Dupuytren Contracture Recurrence Following Treatment With Collagenase Clostridium histolyticum (CORDLESS [Collagenase Option for Reduction of Dupuytren Long-Term Evaluation of Safety Study]): 5-Year Data.

Abstract

PURPOSE: Collagenase Option for Reduction of Dupuytren Long-Term Evaluation of Safety Study was a 5-year noninterventional follow-up study to determine long-term efficacy and safety of collagenase clostridium histolyticum (CCH) treatment for Dupuytren contracture. METHODS: Patients from previous CCH clinical studies were eligible. Enrolled patients were evaluated annually for contracture and safety at 2, 3, 4, and 5 years after their first injection (0.58 mg) of CCH. In successfully treated joints (≤ 5° contracture following CCH treatment), recurrence was defined as 20° or greater worsening (relative to day 30 after the last injection) with a palpable cord or any medical/surgical intervention to correct new/worsening contracture.

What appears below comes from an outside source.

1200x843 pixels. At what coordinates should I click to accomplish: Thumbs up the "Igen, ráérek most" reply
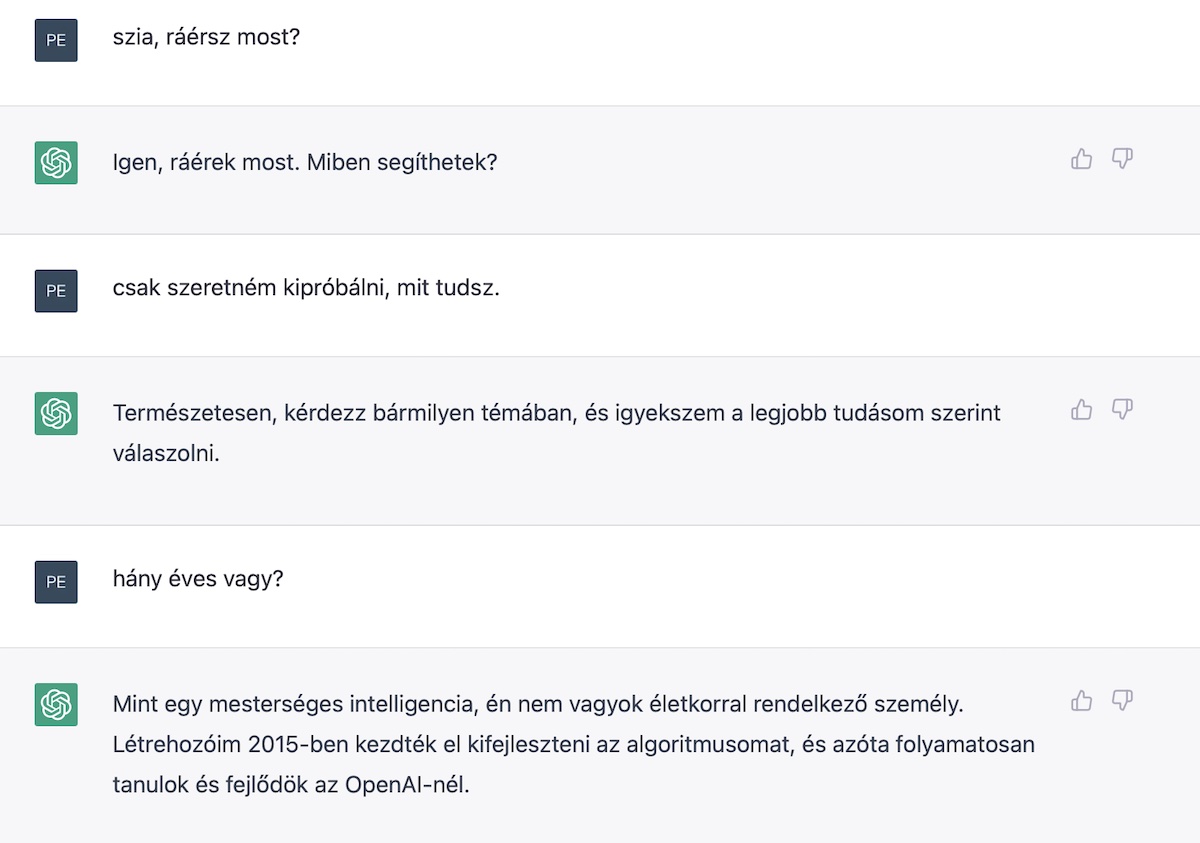[1081, 159]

A post hoc analysis was also conducted using a less stringent threshold (≥ 30° worsening) for comparison with criteria historically used to assess surgical treatment. RESULTS: Of 950 eligible patients, 644 enrolled (1,081 treated joints). At year 5, 47% (291 of 623) of successfully treated joints had recurrence (≥ 20° worsening)-39% (178 of 451) of metacarpophalangeal and 66% (113 of 172) of proximal interphalangeal joints. At year 5, 32% (198 of 623) of successfully treated joints had 30° or greater worsening (metacarpophalangeal 26% [119 of 451] and proximal interphalangeal 46% [79 of 172] joints). Of 105 secondary interventions performed in the successfully treated joints, 47% (49 of 105) received fasciectomy, 30% (32 of 105) received additional CCH, and 23% (24 of 105) received other interventions. One mild adverse event was attributed to CCH treatment (skin atrophy [decreased ring finger circumference from thinning of Dupuytren tissue]). Antibodies to clostridial type I and/or II collagenase were found in 93% of patients, but over the 5 years of follow-up, this did not correspond to any reported clinical adverse events. CONCLUSIONS: Five years after successful CCH treatment, the overall recurrence rate of 47% was comparable with published recurrence rates after surgical treatments, with one reported long-term treatment-related adverse event. Collagenase clostridium histolyticum injection proved to be an effective and safe treatment for Dupuytren contracture. For those receiving treatment during follow-up, both CCH and fasciectomy were elected options. TYPE OF STUDY/LEVEL OF EVIDENCE: Therapeutic II.